YOUR ASSIGNMENT »
Find the word "symbol" in the data. Return every line where it appears.
-- ENTRIES SHOWN follows --
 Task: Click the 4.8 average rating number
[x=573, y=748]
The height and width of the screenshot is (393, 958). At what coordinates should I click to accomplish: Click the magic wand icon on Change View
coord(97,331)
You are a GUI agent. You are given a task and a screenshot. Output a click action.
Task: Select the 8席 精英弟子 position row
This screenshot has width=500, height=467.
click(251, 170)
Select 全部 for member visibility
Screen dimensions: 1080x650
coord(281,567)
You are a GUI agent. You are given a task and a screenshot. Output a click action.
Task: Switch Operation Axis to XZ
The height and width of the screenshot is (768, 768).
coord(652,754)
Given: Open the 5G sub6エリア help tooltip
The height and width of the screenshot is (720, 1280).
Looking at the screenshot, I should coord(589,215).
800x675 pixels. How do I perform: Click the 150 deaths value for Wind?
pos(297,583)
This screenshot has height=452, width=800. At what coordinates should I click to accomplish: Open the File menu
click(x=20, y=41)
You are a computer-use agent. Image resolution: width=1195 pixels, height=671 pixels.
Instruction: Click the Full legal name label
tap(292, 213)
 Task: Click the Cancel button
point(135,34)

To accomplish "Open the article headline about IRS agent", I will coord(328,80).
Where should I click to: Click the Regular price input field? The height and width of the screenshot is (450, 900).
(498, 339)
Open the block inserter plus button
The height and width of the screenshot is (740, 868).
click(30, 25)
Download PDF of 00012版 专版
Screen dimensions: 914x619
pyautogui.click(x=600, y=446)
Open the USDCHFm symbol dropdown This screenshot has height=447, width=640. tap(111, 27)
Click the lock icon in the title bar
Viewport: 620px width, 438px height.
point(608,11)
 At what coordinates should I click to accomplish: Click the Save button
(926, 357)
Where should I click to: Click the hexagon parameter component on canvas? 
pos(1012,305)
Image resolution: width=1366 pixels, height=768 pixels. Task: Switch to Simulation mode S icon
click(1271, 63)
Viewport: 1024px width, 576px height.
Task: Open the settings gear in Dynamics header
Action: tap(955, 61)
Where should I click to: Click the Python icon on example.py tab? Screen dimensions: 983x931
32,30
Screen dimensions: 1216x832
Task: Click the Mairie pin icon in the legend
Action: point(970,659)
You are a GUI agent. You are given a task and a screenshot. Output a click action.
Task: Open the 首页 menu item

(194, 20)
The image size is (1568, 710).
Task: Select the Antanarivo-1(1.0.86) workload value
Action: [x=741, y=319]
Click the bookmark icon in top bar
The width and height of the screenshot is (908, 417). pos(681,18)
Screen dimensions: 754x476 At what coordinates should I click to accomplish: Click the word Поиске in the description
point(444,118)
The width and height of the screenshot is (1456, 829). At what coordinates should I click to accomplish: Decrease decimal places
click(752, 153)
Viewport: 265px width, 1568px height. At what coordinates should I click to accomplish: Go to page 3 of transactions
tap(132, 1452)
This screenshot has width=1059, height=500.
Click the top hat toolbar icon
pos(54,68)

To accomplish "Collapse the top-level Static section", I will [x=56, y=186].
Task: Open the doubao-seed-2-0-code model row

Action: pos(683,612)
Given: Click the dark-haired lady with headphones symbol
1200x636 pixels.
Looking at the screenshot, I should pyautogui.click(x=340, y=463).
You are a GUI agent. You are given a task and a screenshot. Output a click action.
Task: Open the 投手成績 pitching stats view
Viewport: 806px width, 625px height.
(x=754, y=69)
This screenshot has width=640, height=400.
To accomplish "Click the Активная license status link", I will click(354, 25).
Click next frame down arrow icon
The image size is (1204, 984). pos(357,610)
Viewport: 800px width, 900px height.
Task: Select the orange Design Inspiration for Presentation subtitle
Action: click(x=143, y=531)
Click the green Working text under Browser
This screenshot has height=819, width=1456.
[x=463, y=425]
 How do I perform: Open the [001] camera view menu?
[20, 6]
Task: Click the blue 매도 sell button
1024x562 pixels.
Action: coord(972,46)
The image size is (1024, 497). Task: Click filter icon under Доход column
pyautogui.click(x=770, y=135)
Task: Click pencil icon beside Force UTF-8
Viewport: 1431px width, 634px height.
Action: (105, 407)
-- ENTRIES SHOWN concluded --
RESPONSE AREA »
Open the USDCHFm symbol dropdown This screenshot has height=447, width=640. tap(111, 27)
Given: Click the dark-haired lady with headphones symbol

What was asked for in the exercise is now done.